ACTION ITEM:
What is needed is each line of the data below that holds the string "width".

*** Opening DATA EXCERPTS ***

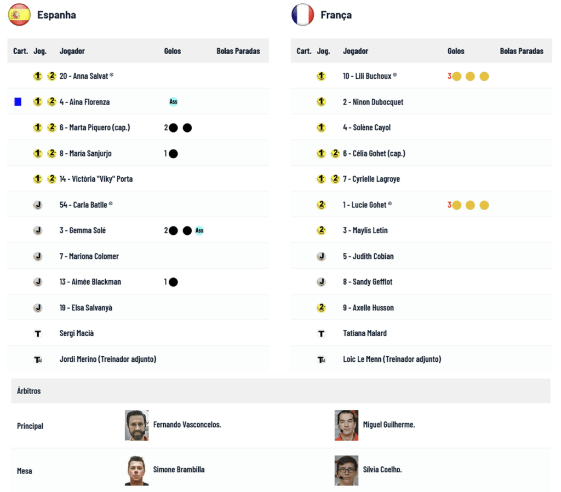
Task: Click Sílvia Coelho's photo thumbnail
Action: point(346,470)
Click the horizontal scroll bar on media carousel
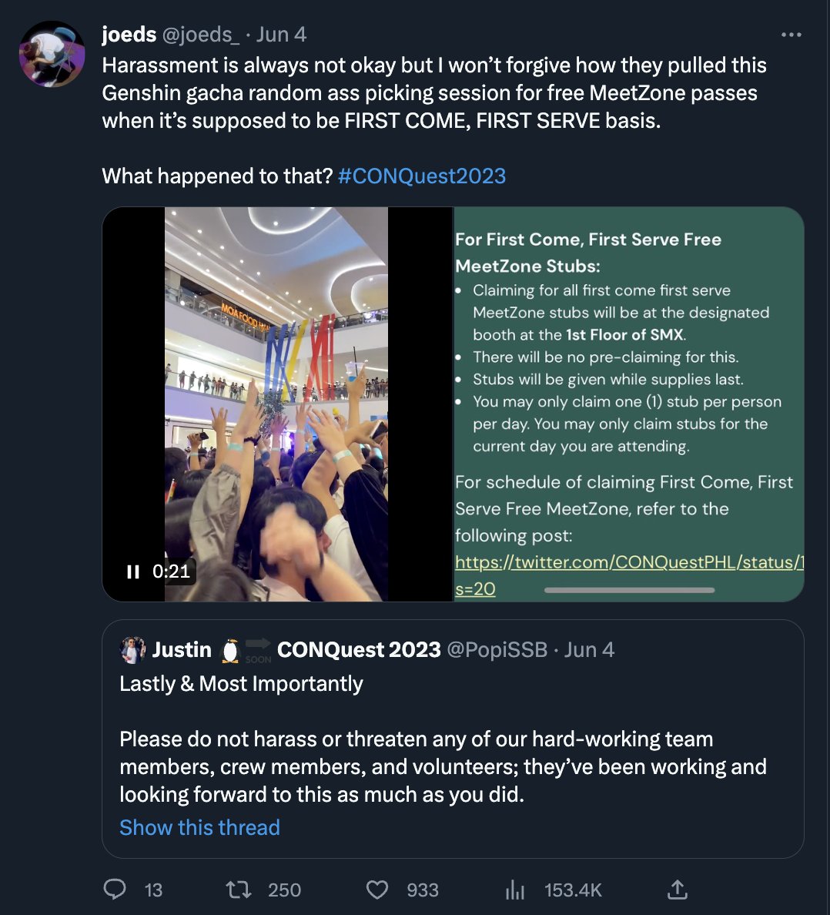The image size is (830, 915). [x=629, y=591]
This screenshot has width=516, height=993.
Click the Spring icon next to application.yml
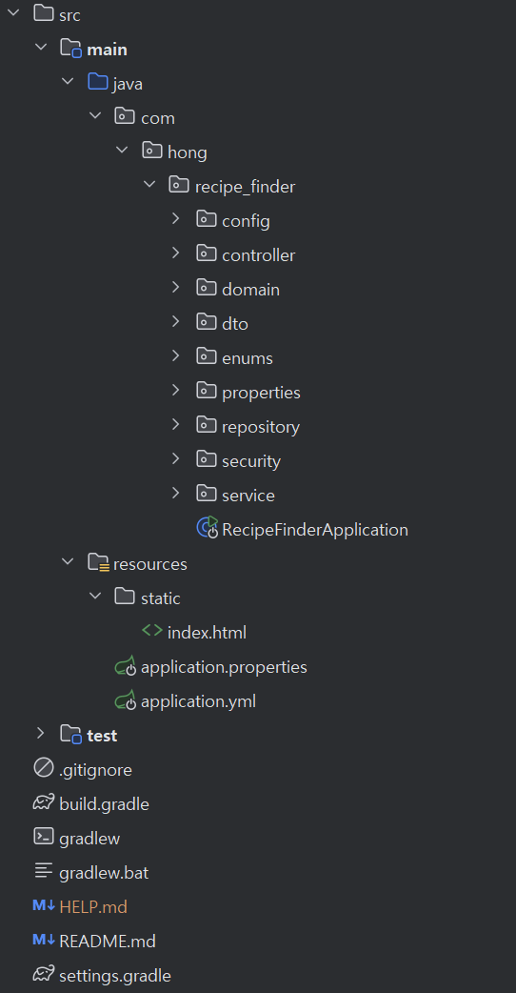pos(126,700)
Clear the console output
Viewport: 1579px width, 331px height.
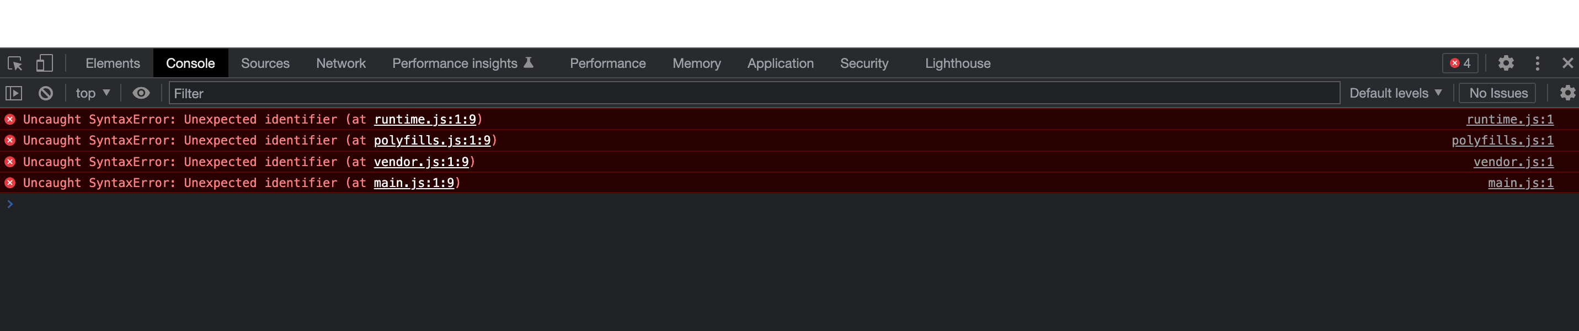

*** Closing DATA EXCERPTS ***

PROBLEM SOLUTION:
This screenshot has width=516, height=993.
Viewport: 1579px width, 331px height.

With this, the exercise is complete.